-- Task statement --
With pictures left out, set down exactly the lines from the line containing "Dismiss the form with the Cancelar button" through the last line of the data.

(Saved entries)

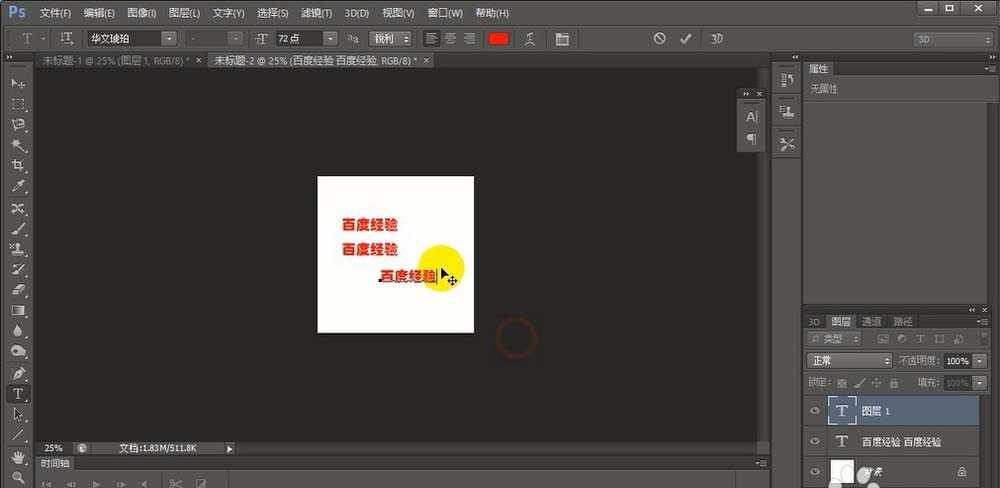The height and width of the screenshot is (488, 1000).
Task: Hide the 图层 1 text layer
Action: (815, 411)
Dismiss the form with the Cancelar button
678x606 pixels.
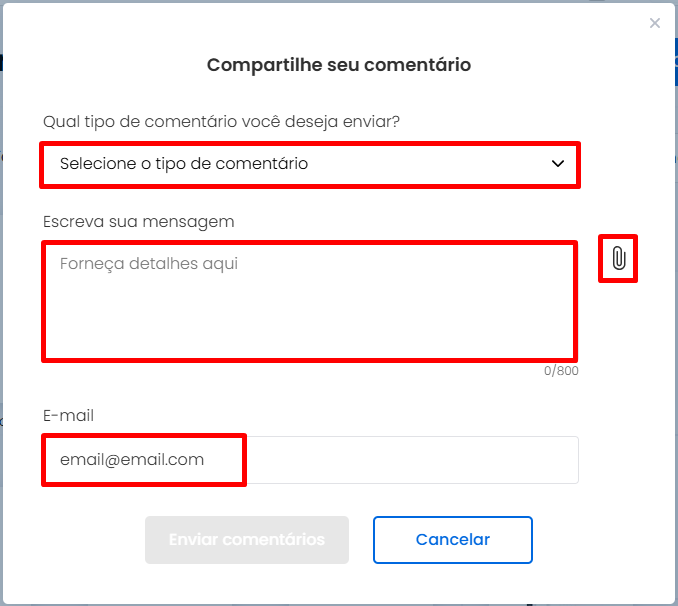pos(453,539)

-- Result --
Dismiss the form with the Cancelar button
678x606 pixels.
pos(453,539)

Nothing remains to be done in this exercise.